Deuteranomaly is a color blindness that causes green light photoreceptors to react to redder light. Red objects seem greener for patients with the condition, but it has been known for a while that blocking some of the light in the red color range can improve proper color perception. There are glasses that do this, a pair of which we reviewed, but they’re slightly bulky and people with color blindness often find that it’s not worth it to wear them. Now researchers at Tel Aviv University in Israel have come up with a way to turn contact lenses into color correcting devices that improve color perception about ten fold.
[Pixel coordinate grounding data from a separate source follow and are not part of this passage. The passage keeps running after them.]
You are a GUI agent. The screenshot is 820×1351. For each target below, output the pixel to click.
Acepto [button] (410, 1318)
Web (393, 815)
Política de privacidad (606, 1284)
The researchers were able to apply special metasurfaces, which are in the form of very thin films, onto conventional contact lenses. “Problems with distinguishing red from green interrupt simple daily routines such as deciding whether a banana is ripe,” said Sharon Karepov, one of the researchers, in a press release from The Optical Society. “Our contact lenses use metasurfaces based on nano-metric size gold ellipses to create a customized, compact and durable way to address these deficiencies.”

While this research demonstrated that it is possible to address deuteranomaly using novel contact lenses, the researchers believe the same approach can be used to provide a correction for other varieties of color blindness and even other types of vision disorders.

While metasurfaces that can manipulate light in interesting ways have existed for a few years, they have been typically flat and made independent of other devices. The Tel Aviv University team was able to come up with a technique to transfer these metasurfaces from flat to curved surfaces such as contact lenses.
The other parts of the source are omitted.